Throughout the book, Scheffel also avoided the glorification of war, while remaining critical of the decisions he had made in battle.
As the book progresses, you see Scheffel maturing into an inspiring leader. He recalled once in North Africa when one of his young soldiers was afraid to pull his trigger:
The fog continued to lift and we saw three Germans on the forward slope get out of their holes and begin setting up a machine gun. We watched them work hard, digging the gun in solid, orienting it to face us.
I eased my Springfield [rifle] into a firing position and looked at my new troop. "What are you going to do?" I said.
"I don't know."
"What should you do?"
"I guess I should start shooting."
"Well," I said, "why aren't you shooting then, soldier?"
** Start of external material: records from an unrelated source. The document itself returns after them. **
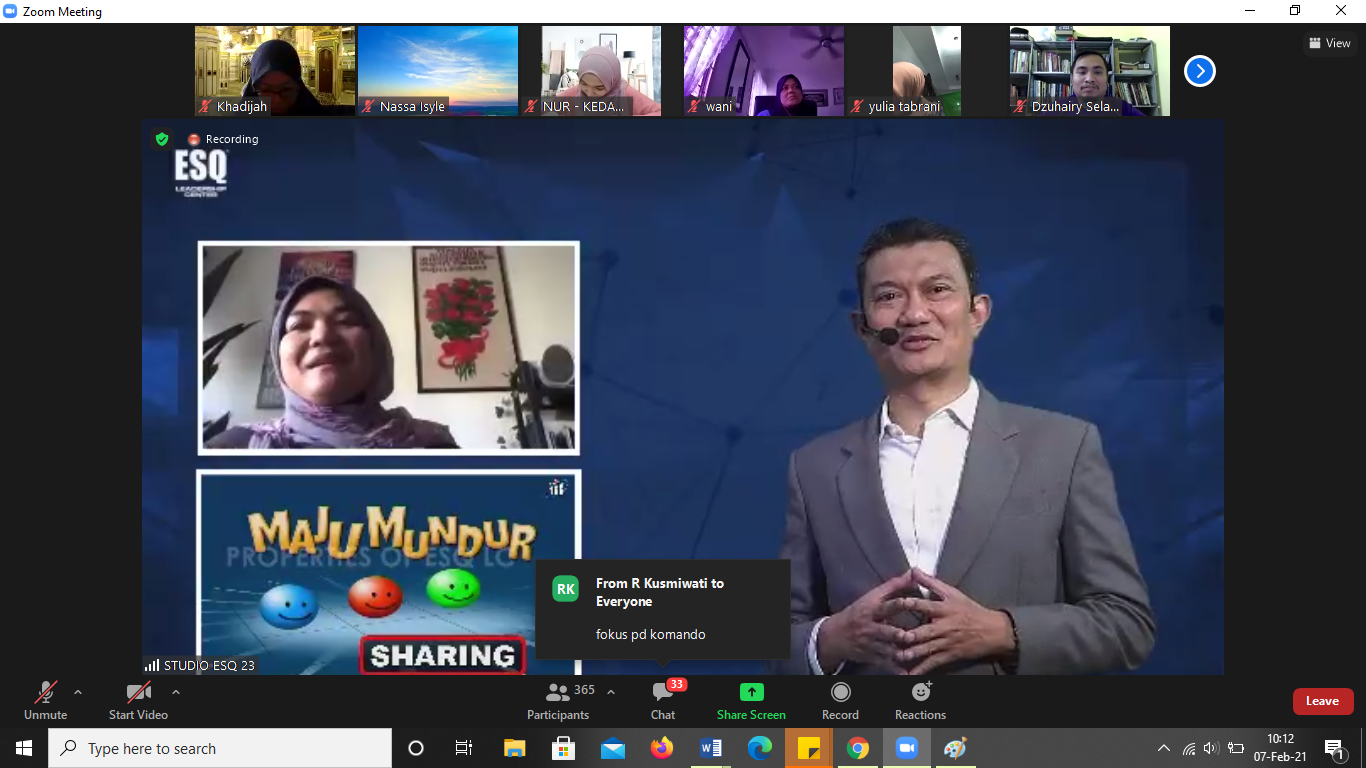Screen dimensions: 1366x768
Task: Open the Chat panel icon
Action: click(x=662, y=692)
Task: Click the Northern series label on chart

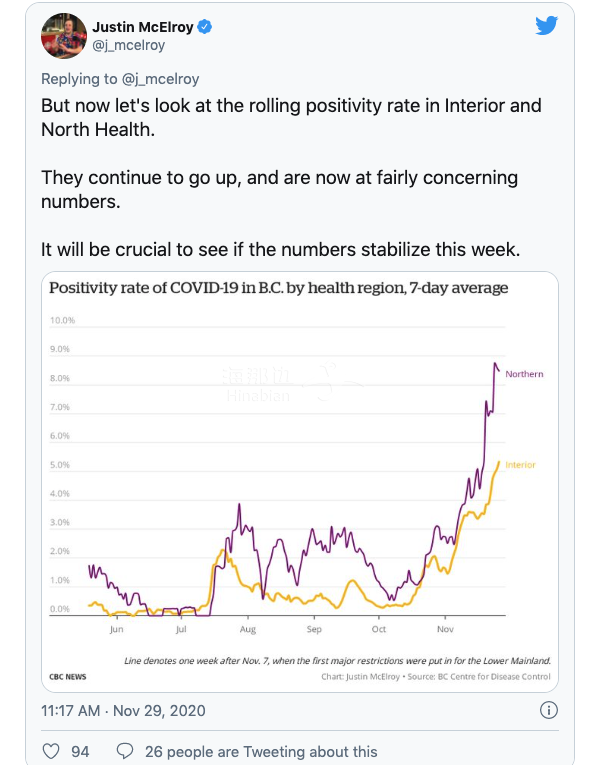Action: coord(524,374)
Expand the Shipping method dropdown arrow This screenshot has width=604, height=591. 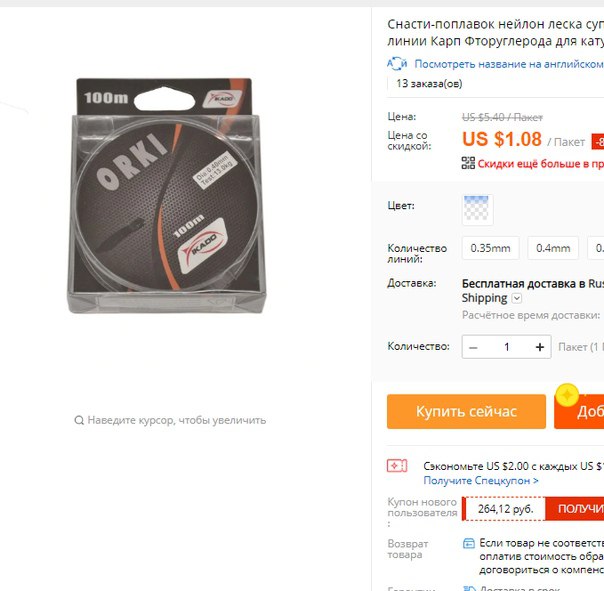point(517,298)
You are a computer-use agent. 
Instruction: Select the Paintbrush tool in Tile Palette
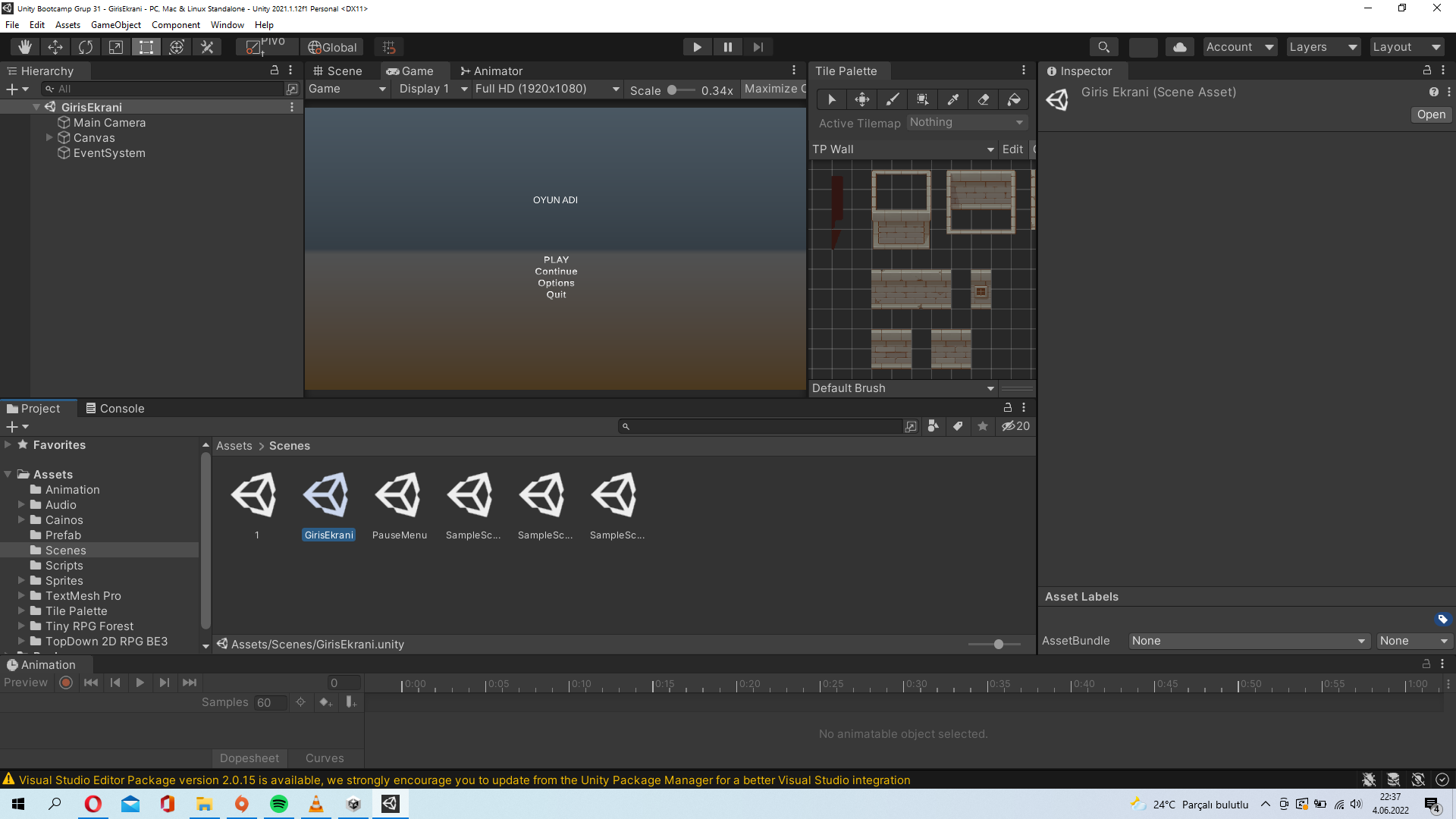coord(892,99)
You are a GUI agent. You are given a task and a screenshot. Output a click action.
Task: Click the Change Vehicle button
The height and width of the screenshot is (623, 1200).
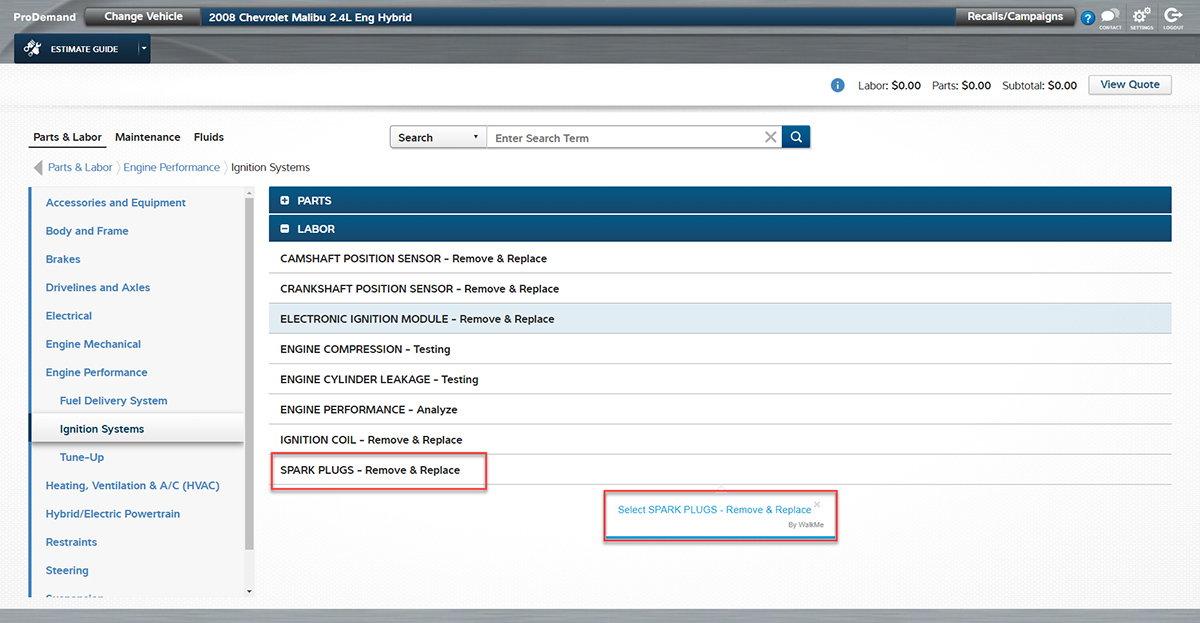click(x=144, y=17)
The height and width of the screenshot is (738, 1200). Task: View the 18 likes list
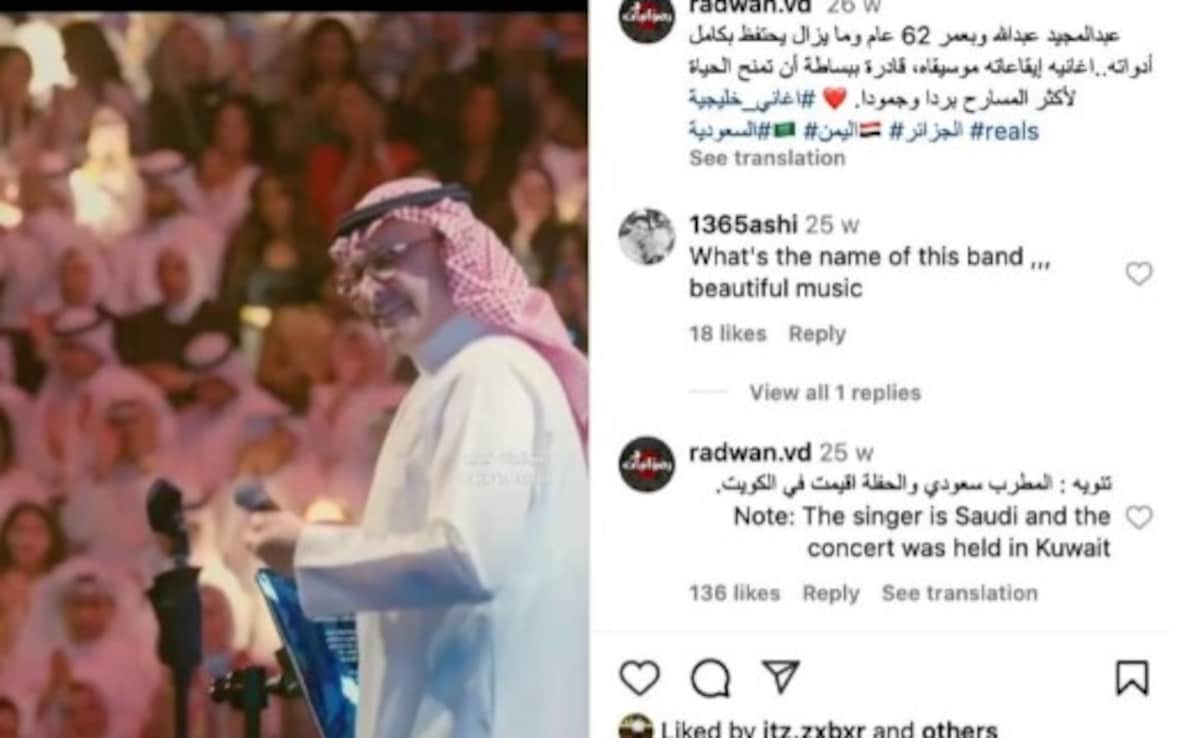pyautogui.click(x=727, y=334)
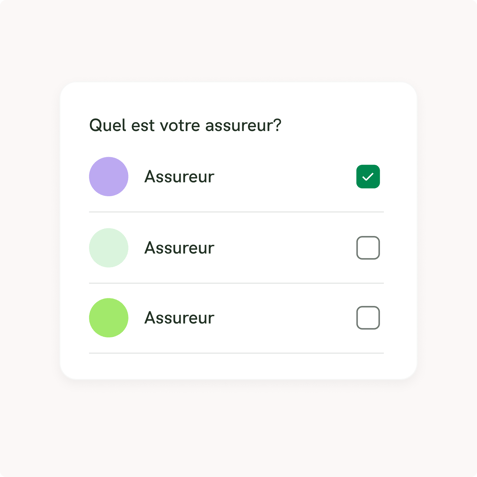The image size is (477, 477).
Task: Select the Assureur label beside the pale mint circle
Action: pos(179,248)
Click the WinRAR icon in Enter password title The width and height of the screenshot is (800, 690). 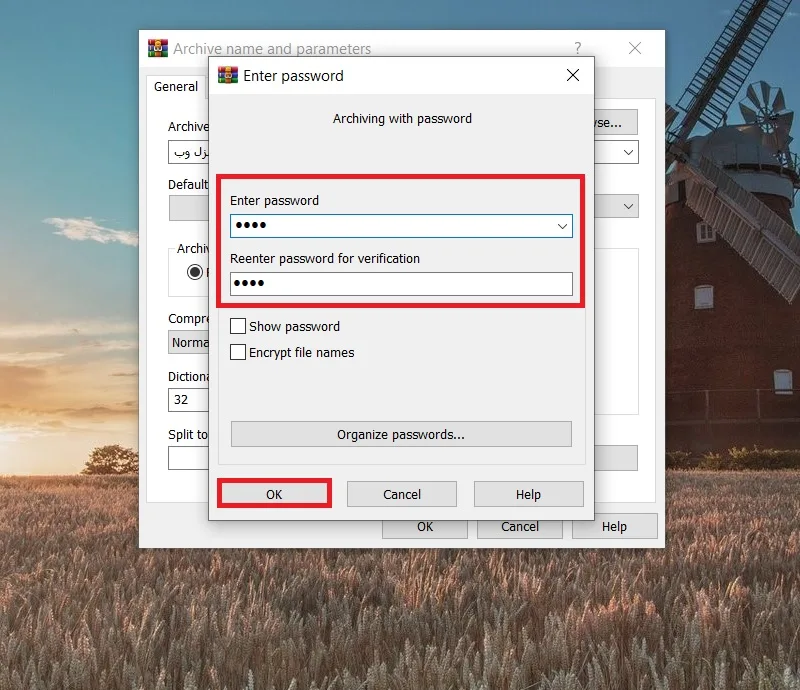(228, 75)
He stared at me. "Sir, if I shoot at them, they'll shoot back."
"Look," I said, "are you going to wait for them to get set up?" I kept my eye on the Germans because I was going to unload my rifle at them if they started to get behind their weapon.... "Do you know what's going to happen if you don't start shooting?... They're going to pick you off. What are you going to do now?"
"I guess I'm going to start shooting, sir." He raised his rifle, squeezed one off, and a German with his back to us crumpled.
"You got him!" I said.
"I did! I did!"
That episode of Scheffel offering gentle guidance to his young soldier is also one of the many passages where he gives you the feel of the war on the front line. The grand strategies you read about in other books become somewhat meaningless. It really mattered little to the daily lives of the Army grunts if the German supplies into Tunisia were waning or if the German armor movements were being limited by Allied air superiority. Instead, what mattered to infantrymen was surviving the mission taking the next farmhouse or digging two-man foxholes so the riflemen could support each other.
In his plain language, Scheffel offers his experience of the war as a front line infantry officer, something that is unique and priceless. "Each person's life, if truthfully told, would make a great story", said Ernest Hemingway. With the help of Camroc Press' Barry Basden, Scheffel's experience made Crack! and Thump among the most candid and insightful pieces of work that gave hint to the ground war in WW2.